◆ Instructions to follow
The required output consists solely of the lines from the line containing "This screenshot has width=1456, height=819." through the end of the records, copied exactly.

◆ Stored data
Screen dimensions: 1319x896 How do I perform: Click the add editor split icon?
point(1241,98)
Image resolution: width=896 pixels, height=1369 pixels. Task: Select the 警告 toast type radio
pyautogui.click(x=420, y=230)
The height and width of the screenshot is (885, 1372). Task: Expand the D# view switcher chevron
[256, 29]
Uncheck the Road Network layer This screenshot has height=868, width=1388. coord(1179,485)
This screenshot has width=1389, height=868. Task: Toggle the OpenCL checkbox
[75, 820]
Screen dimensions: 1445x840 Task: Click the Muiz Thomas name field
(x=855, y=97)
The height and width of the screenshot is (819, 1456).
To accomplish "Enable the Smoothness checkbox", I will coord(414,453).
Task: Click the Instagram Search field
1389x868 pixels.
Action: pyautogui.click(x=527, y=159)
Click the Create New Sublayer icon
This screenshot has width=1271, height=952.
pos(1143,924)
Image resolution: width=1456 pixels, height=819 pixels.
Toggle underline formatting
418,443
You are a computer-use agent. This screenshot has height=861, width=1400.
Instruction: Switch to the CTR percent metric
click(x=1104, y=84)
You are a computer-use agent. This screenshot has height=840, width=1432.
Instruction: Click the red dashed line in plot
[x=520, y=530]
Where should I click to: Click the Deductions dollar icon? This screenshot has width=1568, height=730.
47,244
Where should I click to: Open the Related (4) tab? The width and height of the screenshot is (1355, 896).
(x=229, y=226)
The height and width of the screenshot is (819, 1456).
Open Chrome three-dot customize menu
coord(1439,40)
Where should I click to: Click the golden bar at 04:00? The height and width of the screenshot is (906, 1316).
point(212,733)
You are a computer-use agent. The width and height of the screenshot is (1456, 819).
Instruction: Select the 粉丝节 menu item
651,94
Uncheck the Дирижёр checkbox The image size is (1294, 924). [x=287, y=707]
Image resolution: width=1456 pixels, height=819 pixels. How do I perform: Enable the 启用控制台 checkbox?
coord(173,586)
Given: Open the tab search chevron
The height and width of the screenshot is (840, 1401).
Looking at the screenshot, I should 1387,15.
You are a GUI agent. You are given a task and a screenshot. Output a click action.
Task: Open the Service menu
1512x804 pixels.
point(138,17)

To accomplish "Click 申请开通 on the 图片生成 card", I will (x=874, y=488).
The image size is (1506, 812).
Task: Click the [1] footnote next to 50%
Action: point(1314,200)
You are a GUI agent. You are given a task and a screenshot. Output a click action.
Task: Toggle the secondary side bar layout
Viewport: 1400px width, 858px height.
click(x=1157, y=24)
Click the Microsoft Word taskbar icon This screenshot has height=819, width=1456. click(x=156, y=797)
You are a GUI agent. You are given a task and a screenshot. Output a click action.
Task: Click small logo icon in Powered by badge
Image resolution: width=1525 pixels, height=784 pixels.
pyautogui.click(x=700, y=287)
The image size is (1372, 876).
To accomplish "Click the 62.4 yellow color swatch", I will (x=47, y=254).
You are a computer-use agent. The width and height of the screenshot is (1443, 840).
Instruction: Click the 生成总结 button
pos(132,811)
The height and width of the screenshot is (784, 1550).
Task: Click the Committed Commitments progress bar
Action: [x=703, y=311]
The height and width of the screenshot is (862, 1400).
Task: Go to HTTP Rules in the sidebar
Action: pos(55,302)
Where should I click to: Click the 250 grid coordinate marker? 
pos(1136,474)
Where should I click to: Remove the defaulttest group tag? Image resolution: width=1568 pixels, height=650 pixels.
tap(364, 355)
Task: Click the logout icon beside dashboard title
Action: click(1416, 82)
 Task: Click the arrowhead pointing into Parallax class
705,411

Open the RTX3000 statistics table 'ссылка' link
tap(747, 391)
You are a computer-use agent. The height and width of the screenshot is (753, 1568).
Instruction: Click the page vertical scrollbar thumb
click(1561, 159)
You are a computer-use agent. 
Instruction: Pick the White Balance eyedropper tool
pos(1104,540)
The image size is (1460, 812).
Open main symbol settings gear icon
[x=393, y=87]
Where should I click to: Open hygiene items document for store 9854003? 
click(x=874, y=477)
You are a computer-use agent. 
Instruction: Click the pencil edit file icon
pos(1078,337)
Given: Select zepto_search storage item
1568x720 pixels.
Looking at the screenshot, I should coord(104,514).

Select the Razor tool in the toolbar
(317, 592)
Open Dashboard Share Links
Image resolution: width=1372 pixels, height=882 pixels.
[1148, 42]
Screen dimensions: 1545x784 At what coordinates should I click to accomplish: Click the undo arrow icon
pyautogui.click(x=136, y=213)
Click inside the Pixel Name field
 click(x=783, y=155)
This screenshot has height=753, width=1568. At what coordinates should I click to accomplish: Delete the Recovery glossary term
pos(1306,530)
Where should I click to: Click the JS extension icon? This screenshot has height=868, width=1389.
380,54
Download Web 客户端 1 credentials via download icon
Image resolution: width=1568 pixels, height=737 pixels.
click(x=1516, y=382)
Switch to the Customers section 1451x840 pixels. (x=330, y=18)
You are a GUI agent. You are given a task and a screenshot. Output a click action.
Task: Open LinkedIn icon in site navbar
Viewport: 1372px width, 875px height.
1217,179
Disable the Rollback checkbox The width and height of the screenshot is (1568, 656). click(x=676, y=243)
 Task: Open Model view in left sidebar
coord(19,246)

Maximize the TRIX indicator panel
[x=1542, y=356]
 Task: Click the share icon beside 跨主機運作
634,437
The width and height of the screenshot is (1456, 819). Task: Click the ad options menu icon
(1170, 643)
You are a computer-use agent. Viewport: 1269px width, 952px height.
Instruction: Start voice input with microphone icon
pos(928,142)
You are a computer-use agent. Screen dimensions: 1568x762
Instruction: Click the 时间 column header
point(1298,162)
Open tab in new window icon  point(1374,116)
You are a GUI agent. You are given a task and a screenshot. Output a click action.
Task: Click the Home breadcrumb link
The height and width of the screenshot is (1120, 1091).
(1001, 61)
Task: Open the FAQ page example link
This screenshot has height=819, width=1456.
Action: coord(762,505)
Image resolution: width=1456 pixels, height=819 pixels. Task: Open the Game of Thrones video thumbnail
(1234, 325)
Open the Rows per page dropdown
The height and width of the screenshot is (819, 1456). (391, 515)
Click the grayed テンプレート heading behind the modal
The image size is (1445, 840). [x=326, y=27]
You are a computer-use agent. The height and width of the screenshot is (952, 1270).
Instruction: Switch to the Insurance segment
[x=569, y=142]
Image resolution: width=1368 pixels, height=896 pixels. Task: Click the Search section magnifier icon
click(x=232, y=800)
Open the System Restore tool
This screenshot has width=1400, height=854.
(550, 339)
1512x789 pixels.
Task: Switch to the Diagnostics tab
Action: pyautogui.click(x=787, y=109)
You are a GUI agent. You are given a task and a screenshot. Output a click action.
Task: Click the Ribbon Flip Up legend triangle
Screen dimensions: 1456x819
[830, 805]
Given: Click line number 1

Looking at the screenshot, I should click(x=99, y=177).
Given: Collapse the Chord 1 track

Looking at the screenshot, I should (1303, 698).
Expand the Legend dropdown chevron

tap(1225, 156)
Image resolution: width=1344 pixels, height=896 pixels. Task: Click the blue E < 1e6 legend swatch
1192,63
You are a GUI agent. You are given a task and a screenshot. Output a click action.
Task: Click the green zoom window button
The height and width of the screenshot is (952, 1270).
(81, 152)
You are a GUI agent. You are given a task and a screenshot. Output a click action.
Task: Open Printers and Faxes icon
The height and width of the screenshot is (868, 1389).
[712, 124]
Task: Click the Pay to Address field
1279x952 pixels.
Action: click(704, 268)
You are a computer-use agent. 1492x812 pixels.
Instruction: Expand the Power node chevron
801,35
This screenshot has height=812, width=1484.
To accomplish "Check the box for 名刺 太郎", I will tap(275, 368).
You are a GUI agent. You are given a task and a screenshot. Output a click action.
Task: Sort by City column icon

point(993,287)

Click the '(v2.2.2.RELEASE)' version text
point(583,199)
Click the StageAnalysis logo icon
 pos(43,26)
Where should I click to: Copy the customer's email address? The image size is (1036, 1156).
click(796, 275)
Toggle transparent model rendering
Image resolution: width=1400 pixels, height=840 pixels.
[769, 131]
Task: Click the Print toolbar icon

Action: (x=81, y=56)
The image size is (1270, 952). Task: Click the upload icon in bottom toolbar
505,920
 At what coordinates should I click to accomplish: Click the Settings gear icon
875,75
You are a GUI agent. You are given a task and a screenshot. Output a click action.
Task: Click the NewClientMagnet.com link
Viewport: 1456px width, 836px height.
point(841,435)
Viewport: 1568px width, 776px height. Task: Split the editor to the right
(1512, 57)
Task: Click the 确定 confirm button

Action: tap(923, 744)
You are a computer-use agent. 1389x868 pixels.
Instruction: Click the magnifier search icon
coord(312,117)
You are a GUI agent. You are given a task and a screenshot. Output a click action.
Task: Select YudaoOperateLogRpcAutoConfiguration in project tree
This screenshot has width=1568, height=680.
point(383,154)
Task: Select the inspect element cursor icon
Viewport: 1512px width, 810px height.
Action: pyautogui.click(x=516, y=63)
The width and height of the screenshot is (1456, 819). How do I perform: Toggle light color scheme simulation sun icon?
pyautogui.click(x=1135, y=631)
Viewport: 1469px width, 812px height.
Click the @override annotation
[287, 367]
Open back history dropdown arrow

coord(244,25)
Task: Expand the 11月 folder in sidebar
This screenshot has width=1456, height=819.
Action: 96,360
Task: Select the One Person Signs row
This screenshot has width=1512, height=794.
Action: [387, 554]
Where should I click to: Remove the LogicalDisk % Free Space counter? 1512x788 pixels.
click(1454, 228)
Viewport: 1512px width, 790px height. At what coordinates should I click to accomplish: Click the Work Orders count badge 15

◆ Reply to the exercise
This screenshot has width=1456, height=819.
Action: 96,360
Task: Select the One Person Signs row
This screenshot has width=1512, height=794.
Action: [387, 554]
Where should I click to: Remove the LogicalDisk % Free Space counter? 1512x788 pixels.
click(1454, 228)
Viewport: 1512px width, 790px height. At what coordinates should I click to accomplish: Click the Work Orders count badge 15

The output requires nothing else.